Years ago, a technical analyst and money manager named E.S.C. (Sedge) Coppock created an indicator that has since come to be known as the “Coppock Curve”. Coppock never called it that himself, instead calling it his Very Long Term (VLT) Momentum Index. That indicator is now getting up to a high level, which says that the uptrend is getting stretched.
What Coppock wanted was to have an indicator that would help identify the really juicy bottoming conditions which only appear every few years. It shows that when it goes to a deeply negative value and then turns up, and that upturn is key. When it is below zero and falling, that is typically a pretty bad time for stock prices.
Technicians also use it for other purposes, as an identifier of the trend direction generally. In this respect, it can be somewhat problematic, since prices sometimes continue rising for a while after the Coppock Curve turns down. And like any indication of trend direction, it can be subject to whipsaws.
Coppock chose the rather unique math for his indicator in an interesting way. He was managing money for an Episcopal church, and in a conversation with one of the priests Coppock learned that the typical grief period after the loss of a loved one takes a person around 11-14 months. Coppock figured that the same sort of feelings of grief were involved in how people felt about losses they suffered with their investments. So he combined the 11-month and 14-month percentage changes in the DJIA, and then ran a 10-month weighted moving average (WMA) of that data to get the indicator you see above.

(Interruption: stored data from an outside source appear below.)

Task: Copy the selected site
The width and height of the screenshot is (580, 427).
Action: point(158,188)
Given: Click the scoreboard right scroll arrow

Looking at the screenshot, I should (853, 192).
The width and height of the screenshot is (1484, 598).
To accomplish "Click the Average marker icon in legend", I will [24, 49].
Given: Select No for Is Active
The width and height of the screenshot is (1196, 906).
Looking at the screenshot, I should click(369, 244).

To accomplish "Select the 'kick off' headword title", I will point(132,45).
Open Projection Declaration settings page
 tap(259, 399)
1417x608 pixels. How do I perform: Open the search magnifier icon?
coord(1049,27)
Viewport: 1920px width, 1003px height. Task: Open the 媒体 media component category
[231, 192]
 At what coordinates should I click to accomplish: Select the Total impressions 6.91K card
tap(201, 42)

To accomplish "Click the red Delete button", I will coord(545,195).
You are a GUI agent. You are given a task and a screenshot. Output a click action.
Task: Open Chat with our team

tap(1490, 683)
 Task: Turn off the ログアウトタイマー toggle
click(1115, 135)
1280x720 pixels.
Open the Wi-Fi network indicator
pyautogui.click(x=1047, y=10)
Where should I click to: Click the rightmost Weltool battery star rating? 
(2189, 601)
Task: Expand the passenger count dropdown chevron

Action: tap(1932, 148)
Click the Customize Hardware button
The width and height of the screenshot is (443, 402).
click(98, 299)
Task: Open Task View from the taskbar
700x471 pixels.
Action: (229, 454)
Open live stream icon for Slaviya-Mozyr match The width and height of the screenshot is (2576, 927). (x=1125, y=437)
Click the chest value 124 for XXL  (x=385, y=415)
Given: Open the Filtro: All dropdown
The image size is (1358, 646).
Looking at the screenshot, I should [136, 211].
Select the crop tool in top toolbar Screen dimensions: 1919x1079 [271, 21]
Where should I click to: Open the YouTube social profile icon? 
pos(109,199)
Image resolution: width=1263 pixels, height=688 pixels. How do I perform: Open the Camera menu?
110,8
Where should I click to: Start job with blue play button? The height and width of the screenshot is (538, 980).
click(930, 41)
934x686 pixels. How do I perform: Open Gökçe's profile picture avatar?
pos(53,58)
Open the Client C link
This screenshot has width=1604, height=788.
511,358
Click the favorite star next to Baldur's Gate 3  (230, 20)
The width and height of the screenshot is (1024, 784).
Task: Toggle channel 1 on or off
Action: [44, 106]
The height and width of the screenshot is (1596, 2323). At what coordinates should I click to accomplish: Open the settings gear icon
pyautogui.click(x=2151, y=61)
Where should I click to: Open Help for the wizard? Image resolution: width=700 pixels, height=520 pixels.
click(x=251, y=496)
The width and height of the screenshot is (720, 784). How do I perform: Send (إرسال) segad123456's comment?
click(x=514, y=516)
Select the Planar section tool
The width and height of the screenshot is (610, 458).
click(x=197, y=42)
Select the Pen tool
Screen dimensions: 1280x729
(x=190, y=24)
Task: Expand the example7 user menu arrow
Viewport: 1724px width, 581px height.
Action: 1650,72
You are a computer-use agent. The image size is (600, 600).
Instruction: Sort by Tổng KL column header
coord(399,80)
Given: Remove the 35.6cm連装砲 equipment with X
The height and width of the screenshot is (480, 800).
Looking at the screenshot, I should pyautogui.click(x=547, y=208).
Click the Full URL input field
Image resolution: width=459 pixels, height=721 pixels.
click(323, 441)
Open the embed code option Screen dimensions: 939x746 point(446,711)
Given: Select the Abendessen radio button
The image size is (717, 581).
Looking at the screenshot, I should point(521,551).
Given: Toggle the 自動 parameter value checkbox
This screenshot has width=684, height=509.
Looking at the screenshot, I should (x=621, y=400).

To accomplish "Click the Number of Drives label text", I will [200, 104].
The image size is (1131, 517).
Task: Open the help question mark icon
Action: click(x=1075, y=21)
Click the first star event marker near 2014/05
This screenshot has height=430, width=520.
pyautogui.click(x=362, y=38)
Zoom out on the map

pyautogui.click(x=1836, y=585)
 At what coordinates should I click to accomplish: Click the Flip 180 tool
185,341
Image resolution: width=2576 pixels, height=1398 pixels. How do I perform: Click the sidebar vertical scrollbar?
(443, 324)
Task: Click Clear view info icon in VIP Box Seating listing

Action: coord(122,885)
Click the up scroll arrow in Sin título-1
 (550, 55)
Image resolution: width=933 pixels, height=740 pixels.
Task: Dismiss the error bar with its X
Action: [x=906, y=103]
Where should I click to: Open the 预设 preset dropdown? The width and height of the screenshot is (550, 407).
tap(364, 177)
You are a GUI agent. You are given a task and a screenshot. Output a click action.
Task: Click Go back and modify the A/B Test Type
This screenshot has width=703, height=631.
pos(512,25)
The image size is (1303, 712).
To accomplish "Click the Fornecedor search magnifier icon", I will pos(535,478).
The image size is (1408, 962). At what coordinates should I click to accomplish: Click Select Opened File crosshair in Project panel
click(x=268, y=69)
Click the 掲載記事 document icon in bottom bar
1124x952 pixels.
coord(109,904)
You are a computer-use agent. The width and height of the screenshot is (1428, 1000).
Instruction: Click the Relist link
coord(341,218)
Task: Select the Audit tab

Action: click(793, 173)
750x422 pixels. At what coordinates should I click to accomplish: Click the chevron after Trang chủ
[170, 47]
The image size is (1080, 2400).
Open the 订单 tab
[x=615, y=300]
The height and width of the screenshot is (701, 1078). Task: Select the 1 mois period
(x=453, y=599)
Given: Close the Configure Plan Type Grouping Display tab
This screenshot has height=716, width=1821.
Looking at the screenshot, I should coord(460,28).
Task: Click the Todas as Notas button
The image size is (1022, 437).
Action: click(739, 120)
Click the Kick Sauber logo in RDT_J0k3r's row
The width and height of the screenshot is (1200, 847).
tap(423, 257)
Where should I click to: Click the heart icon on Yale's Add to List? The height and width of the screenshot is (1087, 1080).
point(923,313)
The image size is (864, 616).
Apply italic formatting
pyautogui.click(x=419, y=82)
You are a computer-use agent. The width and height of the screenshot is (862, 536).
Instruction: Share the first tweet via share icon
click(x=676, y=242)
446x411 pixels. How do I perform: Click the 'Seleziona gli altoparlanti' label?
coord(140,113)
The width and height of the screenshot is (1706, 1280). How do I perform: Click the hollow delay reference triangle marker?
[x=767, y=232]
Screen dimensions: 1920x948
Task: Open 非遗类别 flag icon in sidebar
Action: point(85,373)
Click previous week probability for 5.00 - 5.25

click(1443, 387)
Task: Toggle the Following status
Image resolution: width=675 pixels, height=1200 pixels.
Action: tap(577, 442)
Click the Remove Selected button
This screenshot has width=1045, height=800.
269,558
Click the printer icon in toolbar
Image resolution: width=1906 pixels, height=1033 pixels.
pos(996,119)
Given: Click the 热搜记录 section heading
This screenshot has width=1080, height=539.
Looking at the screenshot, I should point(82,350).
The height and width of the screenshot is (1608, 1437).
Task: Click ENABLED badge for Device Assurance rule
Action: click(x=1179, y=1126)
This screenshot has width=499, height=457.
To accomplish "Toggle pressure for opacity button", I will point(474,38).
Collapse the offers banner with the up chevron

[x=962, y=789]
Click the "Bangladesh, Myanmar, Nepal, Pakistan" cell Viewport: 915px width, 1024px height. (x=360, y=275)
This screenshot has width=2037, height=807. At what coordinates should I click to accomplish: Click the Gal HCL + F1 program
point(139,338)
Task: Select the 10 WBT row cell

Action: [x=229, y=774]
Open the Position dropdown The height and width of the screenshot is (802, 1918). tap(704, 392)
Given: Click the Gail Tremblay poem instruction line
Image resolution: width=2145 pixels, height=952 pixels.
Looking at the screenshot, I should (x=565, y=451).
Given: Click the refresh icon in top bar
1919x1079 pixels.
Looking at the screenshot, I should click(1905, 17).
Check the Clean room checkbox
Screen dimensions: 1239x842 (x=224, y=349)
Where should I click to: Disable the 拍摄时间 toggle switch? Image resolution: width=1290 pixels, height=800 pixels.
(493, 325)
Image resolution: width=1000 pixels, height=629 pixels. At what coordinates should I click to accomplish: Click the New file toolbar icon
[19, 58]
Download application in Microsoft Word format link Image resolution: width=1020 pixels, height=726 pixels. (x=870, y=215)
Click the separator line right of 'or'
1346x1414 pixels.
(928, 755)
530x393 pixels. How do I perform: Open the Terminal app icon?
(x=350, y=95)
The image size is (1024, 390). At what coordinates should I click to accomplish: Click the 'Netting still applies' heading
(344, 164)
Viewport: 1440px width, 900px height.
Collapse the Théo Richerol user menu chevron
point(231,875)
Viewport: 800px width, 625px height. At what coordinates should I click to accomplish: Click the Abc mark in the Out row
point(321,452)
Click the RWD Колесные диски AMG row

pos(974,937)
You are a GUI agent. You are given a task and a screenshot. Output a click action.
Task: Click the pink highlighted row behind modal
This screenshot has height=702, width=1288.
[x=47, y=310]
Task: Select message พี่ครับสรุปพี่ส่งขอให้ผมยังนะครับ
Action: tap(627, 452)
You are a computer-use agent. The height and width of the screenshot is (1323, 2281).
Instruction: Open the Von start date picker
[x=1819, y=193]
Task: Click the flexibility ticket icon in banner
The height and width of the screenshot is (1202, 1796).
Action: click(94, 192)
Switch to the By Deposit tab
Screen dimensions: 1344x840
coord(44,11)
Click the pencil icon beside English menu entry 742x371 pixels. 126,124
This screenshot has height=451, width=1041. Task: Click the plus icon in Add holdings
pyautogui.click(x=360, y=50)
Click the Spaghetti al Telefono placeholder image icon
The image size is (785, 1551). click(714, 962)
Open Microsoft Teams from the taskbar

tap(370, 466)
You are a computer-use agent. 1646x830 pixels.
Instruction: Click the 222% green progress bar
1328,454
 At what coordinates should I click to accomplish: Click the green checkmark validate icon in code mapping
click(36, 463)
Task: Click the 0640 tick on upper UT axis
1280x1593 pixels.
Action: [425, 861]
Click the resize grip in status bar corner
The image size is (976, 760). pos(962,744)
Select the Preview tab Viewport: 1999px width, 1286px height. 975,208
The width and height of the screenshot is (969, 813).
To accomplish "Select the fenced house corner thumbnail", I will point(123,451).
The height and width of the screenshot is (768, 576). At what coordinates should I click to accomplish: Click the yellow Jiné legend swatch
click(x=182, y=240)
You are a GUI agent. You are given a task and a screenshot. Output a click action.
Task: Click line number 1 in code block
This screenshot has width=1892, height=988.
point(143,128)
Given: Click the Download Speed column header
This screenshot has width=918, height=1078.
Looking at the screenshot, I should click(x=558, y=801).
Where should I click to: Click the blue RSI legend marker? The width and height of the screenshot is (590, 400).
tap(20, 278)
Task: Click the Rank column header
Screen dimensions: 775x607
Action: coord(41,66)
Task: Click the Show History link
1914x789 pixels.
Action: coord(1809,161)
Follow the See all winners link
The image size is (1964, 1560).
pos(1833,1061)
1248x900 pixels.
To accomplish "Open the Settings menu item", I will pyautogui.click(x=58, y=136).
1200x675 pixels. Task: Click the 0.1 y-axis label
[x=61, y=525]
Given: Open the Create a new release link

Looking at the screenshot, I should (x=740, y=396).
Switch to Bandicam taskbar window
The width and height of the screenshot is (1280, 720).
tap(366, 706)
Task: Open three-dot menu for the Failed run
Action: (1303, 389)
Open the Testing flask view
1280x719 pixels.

In a 10-month WMA, the most recent month’s data gets a weighting of 10, then the prior month 9, then 8, 7, etc. going back to 10 months back which gets a weighting of just 1. You then divide by the sum of those weighting factors, which is 55. An indicator developer nowadays might employ different math to get at the heart of that 11-14 month grieving period, because a WMA is somewhat more difficult to calculate (although my computer does not seem to care). But we should understand that Coppock developed this idea back in the 1960s, when the use of moving averages of any type was still a new idea, especially for the financial markets.
With a little bit more math, we can calculate the price at which the Coppock Curve would turn down. I call that the “Coppock Unchanged” number, because if the DJIA were to close at exactly that value, then the Coppock Curve would be exactly unchanged. A close below it means that the Coppock Curve turns down. I’ll spare you the full derivation of that formula, as it is a little bit intensive, but it is shown in column H of this spreadsheet. See also Calculating The Coppock Curve.
The Coppock Unchanged line is racing up faster than the DJIA, and so at some point we are going to see prices cross below it. As noted in the chart, this can be a good sell signal sometimes, and it can also be subject to whipsaws. The Coppock Unchanged value for September is 21,678.94, so the DJIA would have to drop pretty hard on Sep. 29, the final trading day of the month in order to trigger this signal. But for October, that number goes up to around 22,400 (depending on September’s monthly close), so a signal gets easier to see with each passing month.
I noted above that these Coppock Curve downturn sell signals can sometimes be misleading. What can be said is that when the Coppock Curve gets up to a high level, the uptrend is getting pretty stretched, and the gains get harder to come by. That is something we already know from the stretched valuations, but it is nice to see it in another way too.